MedStar Health is looking for a Financial Counselor to join our team at MedStar Franklin Square Medical Center

The Financial Counselor will be responsible for primary value patients' accounts prior to billing. Obtains financial clearance, authorizations, insurance benefits and eligibility for designated department accounts. Interacts with patients and/or representatives in providing information associated with medical insurance coverage and financial responsibility .
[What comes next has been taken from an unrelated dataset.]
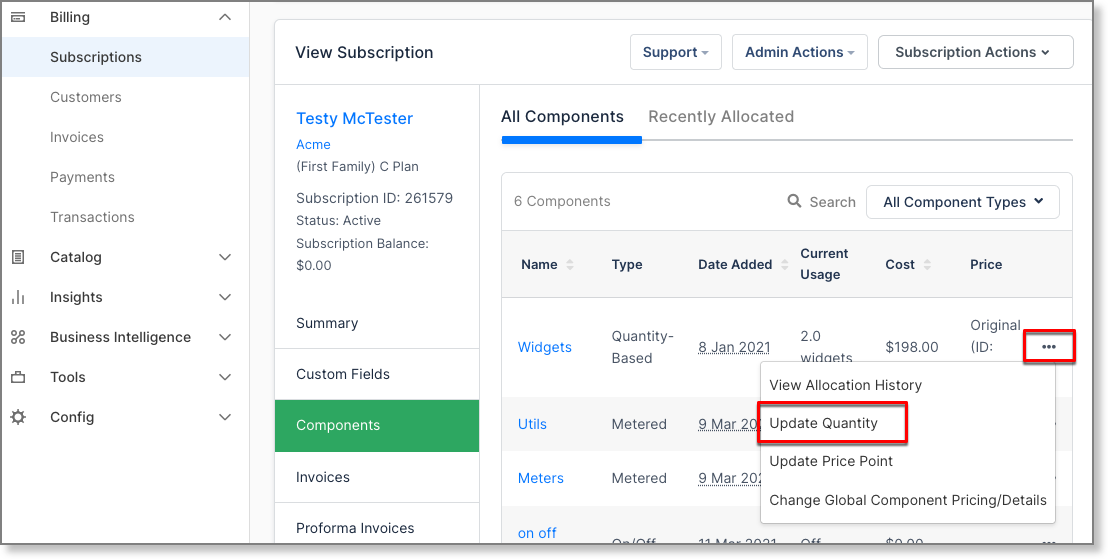1108x559 pixels.
Task: Click the Config gear icon
Action: (18, 417)
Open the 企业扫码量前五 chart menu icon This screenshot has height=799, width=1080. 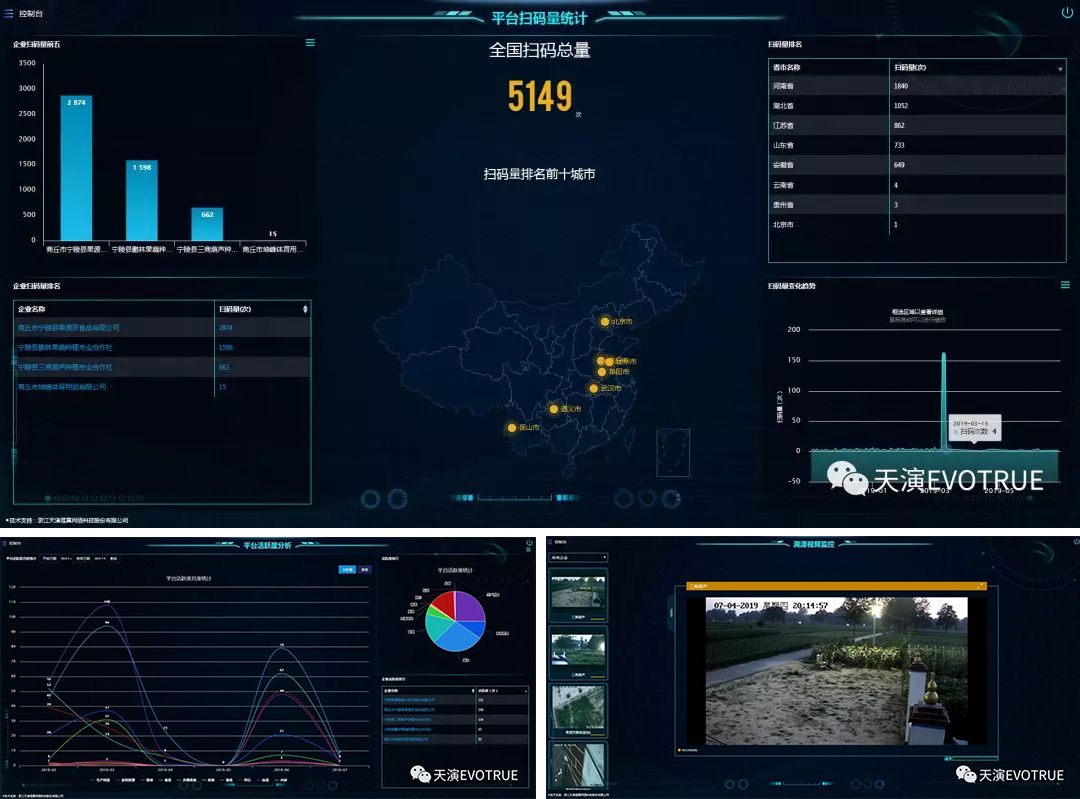[310, 43]
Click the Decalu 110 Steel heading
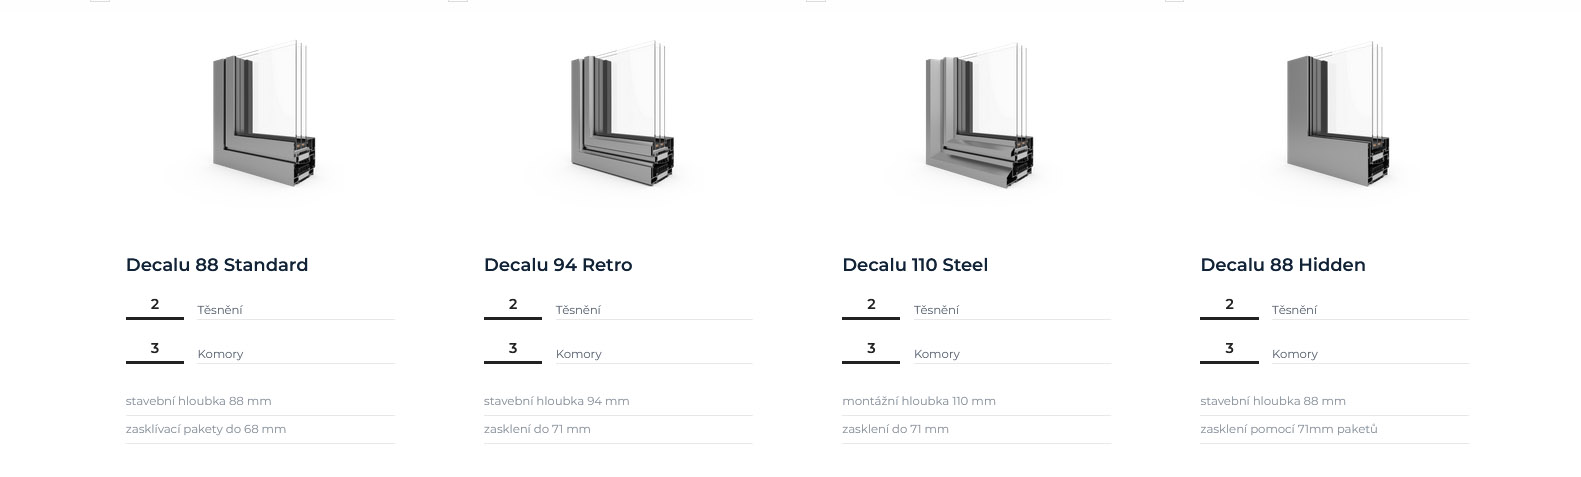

Join one of the largest healthcare systems in the Baltimore-Washington metro region, also recognized as one of the ""Healthiest Maryland Businesses"". Apply today and learn how MedStar Health can be your next great career move

Primary Duties:

  • Communicates timely updated insurance information to appropriate departmental parties. May assist registration with appropriate insurance guidance as needed. Stays up-to-date on insurance procedure and benefit changes and attends insurance seminars when available. Identifies insurance issues and provides feedback to appropriate supervisor .
  • Completes preadmission/pre-registration, maintenance of reservation files. Acts as a resource person to other departments, public and physicians concerning financial/insurance matters. Updates online computer files (SMS).
  • Contributes to the achievement of established department goals and objectives and adheres to department policies, procedures, quality standards and safety standards. Complies with governmental and accreditation regulations.
  • Counsels patient or representative, as needed, concerning: substantial unpaid or non-covered charges (preadmission, ASU, POP and concurrent admission); specific insurance coverage terms and limits (deductibles, co-insurance, etc ); clarification of patient or guarantor responsibility to pay bill. Identifies accounts requiring insurance authorizations and benefits. Calls insurance companies and utilizes online insurance verification systems in a timely manner . May use CPT and ICD9 coding books as a resource, when needed by insurance carriers.
  • May interview patient or representative to: obtain basic patient demographic and financial information required for registration, and secure supplemental data concerning specific third party coverage.
  • Obtains the authorizations required to provide service. Ensures needed forms and signatures are obtained according to predetermined regulations and/or hospital policies. Notifies and secures HMO approvals. Screens and refers patients to advocacy when needed. Notifies and collects deposits ( copays , deductible , etc.) from patients. Adheres to MedStar Financial Assistance Policy and procedures. Follows established Cash Reconciliation policy guidelines and may complete daily departmental deposit.
  • Verifies, analyzes, interprets and documents patient health insurance coverage, health plan provisions, or other third party hospital payment arrangements. Utilizes online verification tools.
  • Participates in meetings and on committees and represents the department and hospital in community outreach efforts. Participates in multidisciplinary quality and service improvement teams.


Qualifications:
  • High School Diploma or GED.
  • 1-2 years' related experience required .
  • Knowledge of medical terminology and healthcare experience preferred.
  • Proficient use of hospital registration and support systems.
  • Working knowledge of various computer software applications.
  • Good analytical and problem-solving skills.
  • Excellent customer service skills.
  • Excellent organizational skills to manage multiple tasks in a timely manner .
  • Ability to work independently and as a member of a team.
  • Ability to work with third party payors.
  • Verbal and written communication skills.